Rok temu przedstawiciele rządu centralnego we Francji polecili burmistrzowi Publier usunąć posąg Matki Bożej sfinansowany ze środków publicznych i umieszczony na działce miejskiej. Pod koniec listopada sąd administracyjny wydał decyzję, zobowiązując samorządowców do usunięcia figury w ciągu trzech miesięcy, licząc od 24 listopada. Po upływie terminu miasto będzie płacić grzywnę w wysokości 100 euro za każdy dzień zwłoki.
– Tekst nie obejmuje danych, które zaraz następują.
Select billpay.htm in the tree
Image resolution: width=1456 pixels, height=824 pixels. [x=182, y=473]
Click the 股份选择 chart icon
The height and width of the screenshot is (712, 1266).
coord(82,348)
Pomimo, iż znaczną część społeczeństwa francuskiego stanowią katolicy, Francja ma jedne z najsurowszych przepisów na świecie, zakazujących demonstracji symboli religijnych w miejscach publicznych.
Wesprzyj nas już teraz!
Pomnik wzniesiono w 2011 roku we wschodniej części miasteczka na terenie parku ogólnodostępnego. Nie obyło się przy tym bez licznych kontrowersji. Posąg sfinansowali katolicy. Jeśli pozostanie w parku, miasto zostanie ukarane grzywną w wysokości 100 euro dziennie.
Burmistrz Publier, Gaston Lacroix zapowiedział, że postara się, by figurę przeniesiono na działkę prywatną. Jednocześnie na Twitterze wyraził swoją opinię w sprawie: Sądziłem, że jestem osobą o otwartym umyśle, ale nie mogę znieść tej nowej tyranii – tweetował.
Miejscowy sąd administracyjny, który wydał decyzję spotkał się z ostrą krytyką prawicowych polityków. We Francji obowiązuje zasada rozdziału Kościoła od państwa, którą nader gorliwie się przestrzega. O planowanej akcji sądu burmistrza przestrzegli przedstawiciele rządu jeszcze w 2015 roku.
Zgodnie z polityką świeckiego państwa w 2004 roku Paryż przyjął ustawę zakazującą noszenia widocznych symboli religijnych w szkołach publicznych. Sześć lat później, jako pierwszy kraj europejski zakazał noszenia islamskich okryć (burki i hidżabu) zakrywających całą twarz.